LPA took a physical plant tour of the facility with Staff. The facility has an entry point at the front door where everyone entering completes sign-in, symptom questionnaire and temperature screening on all staff and visitors wanting to come into the facility. The entry station has hand sanitizer along with a thermometer. The staff screen residents for symptoms and temperature at least once a day and documentation is kept on file. Increased monitoring is conducted if any change of condition is noted or any residents are showing any signs, symptoms, or a temperature. Signs are posted on the front door, entry area regarding Covid-19. Staff makes sure residents have a mask when leaving the facility on outings into the community. All staff wear face coverings in the facility and when on outings with residents. Facility has areas for visiting inside and outside. The facility also offers virtual and telephone communications to all residents in care. Staff, residents, and visitors are informed of the facilities infection control policies. New residents and staff will be tested, and negative results received before working or residing in the facility. The facility has procedures and plans for screening, isolation, testing, when to call 911 and notifying all responsible parties and agencies when needed.

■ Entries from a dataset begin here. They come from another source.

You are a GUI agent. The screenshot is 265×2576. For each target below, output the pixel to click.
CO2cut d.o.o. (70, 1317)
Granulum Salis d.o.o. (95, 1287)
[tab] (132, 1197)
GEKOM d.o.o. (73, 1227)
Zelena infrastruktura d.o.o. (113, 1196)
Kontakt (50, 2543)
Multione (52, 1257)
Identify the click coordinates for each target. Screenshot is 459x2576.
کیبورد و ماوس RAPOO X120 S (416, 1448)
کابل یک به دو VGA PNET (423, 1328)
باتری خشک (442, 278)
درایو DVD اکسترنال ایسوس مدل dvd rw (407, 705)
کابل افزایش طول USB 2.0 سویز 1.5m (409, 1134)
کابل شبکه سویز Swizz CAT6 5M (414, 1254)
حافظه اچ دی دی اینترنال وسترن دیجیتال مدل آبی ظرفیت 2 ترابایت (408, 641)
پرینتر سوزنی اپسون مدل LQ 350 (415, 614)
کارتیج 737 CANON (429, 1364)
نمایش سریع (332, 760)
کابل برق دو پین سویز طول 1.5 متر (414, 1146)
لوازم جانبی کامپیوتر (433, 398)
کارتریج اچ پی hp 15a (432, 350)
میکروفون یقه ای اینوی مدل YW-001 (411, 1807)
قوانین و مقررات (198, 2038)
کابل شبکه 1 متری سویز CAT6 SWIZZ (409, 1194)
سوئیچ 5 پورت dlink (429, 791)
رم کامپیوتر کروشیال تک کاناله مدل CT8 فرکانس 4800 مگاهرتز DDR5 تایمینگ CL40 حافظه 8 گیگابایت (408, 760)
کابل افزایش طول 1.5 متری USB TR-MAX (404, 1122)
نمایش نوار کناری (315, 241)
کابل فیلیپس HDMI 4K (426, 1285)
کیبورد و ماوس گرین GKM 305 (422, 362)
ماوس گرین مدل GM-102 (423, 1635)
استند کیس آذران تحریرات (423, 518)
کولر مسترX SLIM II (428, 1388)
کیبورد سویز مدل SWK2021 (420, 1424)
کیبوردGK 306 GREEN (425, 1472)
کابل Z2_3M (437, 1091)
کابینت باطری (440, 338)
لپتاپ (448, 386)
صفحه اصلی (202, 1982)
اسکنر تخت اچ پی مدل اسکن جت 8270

The Administrator is in charge of infection control and provides training and education to staff, residents and visitors. Facility has submitted an Infection Control Plan and Emergency Infection Control plan.

Continued on 809-C

SUPERVISORS NAME: Kelly Burley
LICENSING EVALUATOR NAME: Jeannette Olson
LICENSING EVALUATOR SIGNATURE: DATE: 10/20/2022
I acknowledge receipt of this form and understand my licensing appeal rights as explained and received.
FACILITY REPRESENTATIVE SIGNATURE: DATE: 10/20/2022
This report must be available at Child Care and Group Home facilities for public review for 3 years.

LIC809 (FAS) - (06/04)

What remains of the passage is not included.